À cette occasion, raconte Vincenzo Vinti, une idée qui me trottait dans la tête depuis un certain temps a commencé à prendre forme : l’entreprise laitière. Bien que mon père ait exercé une autre profession, celle de commandant de la police municipale de San Biagio Platani, les familles de nos deux parents étaient des familles d’agriculteurs qui vivaient de l’agriculture. Bref, la relation avec la terre, avec la nature, a toujours été très forte. Malgré tout, lorsque j’ai commencé à parler de mon intention de créer une entreprise laitière, presque tout le monde m’a pris pour un fou : le mythe de l’emploi fixe est difficile à dissiper !

Presque tous, sauf le père Girolamo qui, à plusieurs reprises, a habilement sondé les intentions de son fils et l’a trouvé toujours ferme dans sa résolution. À un certain moment, il lui a acheté un hectare et demi de terrain dans le quartier de Coda di Volpe, un terrain qui a toujours été connu sous le nom de La Mannirata, ce qui en sicilien, dit Vincenzo, veut dire « troupeau », nomen omen.
C’est ainsi que nous avons commencé, dit-il, avec vingt chèvres méticuleuses et mon père qui, essayant de se rappeler comment faire du fromage, se lançait dans des expériences souvent infructueuses. Bref, les paris sur notre longévité étaient toujours ouverts ».
Puis, c’est le tournant. Son frère Stefano, qui ne voulait pas connaître le projet au départ, s’y intéresse à son tour et part dans le Piémont pour son premier stage, qui sera suivi de beaucoup d’autres.
« Aujourd’hui, dit Vincenzo Vinti, Stefano est un maître fromager : il a ce métier dans le sang et chaque fois qu’il le peut, il part apprendre quelque chose de nouveau. Moi, je m’occupe des animaux ».

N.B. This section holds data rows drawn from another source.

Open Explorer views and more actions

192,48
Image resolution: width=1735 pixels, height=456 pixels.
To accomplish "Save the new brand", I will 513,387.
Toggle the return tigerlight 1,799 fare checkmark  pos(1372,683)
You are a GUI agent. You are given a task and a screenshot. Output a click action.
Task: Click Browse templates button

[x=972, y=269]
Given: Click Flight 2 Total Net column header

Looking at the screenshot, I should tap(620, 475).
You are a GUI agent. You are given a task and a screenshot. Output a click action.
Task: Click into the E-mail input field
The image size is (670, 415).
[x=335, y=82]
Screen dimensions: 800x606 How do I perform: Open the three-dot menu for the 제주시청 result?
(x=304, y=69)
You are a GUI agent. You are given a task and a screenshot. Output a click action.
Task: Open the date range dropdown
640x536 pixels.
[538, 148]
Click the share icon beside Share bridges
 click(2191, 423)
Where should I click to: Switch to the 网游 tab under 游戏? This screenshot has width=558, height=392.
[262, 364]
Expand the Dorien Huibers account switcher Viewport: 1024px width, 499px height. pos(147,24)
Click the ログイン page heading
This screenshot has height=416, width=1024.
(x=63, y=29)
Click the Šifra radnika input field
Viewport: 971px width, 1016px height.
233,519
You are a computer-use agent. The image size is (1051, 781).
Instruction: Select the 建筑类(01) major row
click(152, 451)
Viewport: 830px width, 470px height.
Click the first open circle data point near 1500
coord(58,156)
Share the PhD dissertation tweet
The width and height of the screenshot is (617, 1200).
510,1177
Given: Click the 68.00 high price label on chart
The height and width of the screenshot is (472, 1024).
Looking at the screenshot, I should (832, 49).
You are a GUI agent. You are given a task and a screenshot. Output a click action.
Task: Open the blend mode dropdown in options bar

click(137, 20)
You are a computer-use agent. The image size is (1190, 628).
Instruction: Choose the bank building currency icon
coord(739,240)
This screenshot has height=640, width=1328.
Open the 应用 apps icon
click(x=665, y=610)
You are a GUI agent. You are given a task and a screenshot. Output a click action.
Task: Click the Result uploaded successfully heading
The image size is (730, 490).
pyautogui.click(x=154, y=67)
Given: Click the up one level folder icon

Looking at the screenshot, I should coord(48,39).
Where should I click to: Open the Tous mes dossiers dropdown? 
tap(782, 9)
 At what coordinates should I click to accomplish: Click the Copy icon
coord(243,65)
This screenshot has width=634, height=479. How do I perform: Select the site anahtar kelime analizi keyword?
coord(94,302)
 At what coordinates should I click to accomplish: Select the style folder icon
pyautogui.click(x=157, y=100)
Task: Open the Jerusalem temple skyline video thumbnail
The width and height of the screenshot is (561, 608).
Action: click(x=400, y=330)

Aujourd’hui, l’exploitation laitière de La Mannirata, qui fait partie du district de qualité rurale de Sicani, est passée d’un hectare et demi à vingt-quatre. Et les chèvres, qui n’étaient que vingt au départ, sont aujourd’hui au nombre de trois cents, dont deux cents de la race Girgentana.
Les autres, dit Vincenzo, sont méticuleux, comme les vingt avec lesquels nous avons commencé et auxquels nous sommes très attachés. Mais le tournant, au niveau de l’exploitation, a été pris par les chèvres de la Girgentana, avec la douceur de leur lait qui rend les fromages uniques ; j’aime à dire que dans le domaine des fromages de chèvre, la Girgentana est la Ferrari des chèvres ».
Non seulement les fromages, mais aussi letourisme expérientiel. Avec notre ami Pierfilippo Spoto, très actif dans la région, raconte Vincenzo Vinti, nous avons commencé à collaborer dès 2019. L’idée était de valoriser et de promouvoir le territoire, mais aussi de se défaire de l’air bourru du berger qu’il a dans l’imaginaire collectif. C’est ainsi qu’est née la Journée du Berger ».

C’est une expérience qui commence vers dix heures du matin avec des histoires racontées dans la bergerie et qui se poursuit avec la traite manuelle des chèvres, la dégustation du lait fraîchement trait et une première dégustation de fromage ; ensuite, l’aventure se poursuit en plein air, au milieu du pâturage, avec toutes les chèvres qui broutent joyeusement ; et comme, comme on le sait, le bon air ouvre l’appétit, à un certain moment, un pique-nique à l’ombre avec du pain, du fromage et du bon vin s’impose. « Entre 18 et 19 heures, raconte Vincenzo Vinti, nous rentrons à la ferme : « fatigués, mais satisfaits », nous disent nos hôtes, et nous sommes heureux de partager cette satisfaction avec eux.
En attendant, l’entreprise se développe et ses chèvres accueilleront dans quelques mois cent soixante autres Girgentanas en provenance de Nicosie, qui entreront en « service » le 1er janvier.
« J’aime dire, conclut Vincenzo Vinti, qu’il ne faut jamais cesser de croire en son projet. Ici, nous avons été un pari perdu pour beaucoup, mais nous ne nous sommes jamais démoralisés et aujourd’hui je suis serein… l’esprit libre entre ciel et terre ».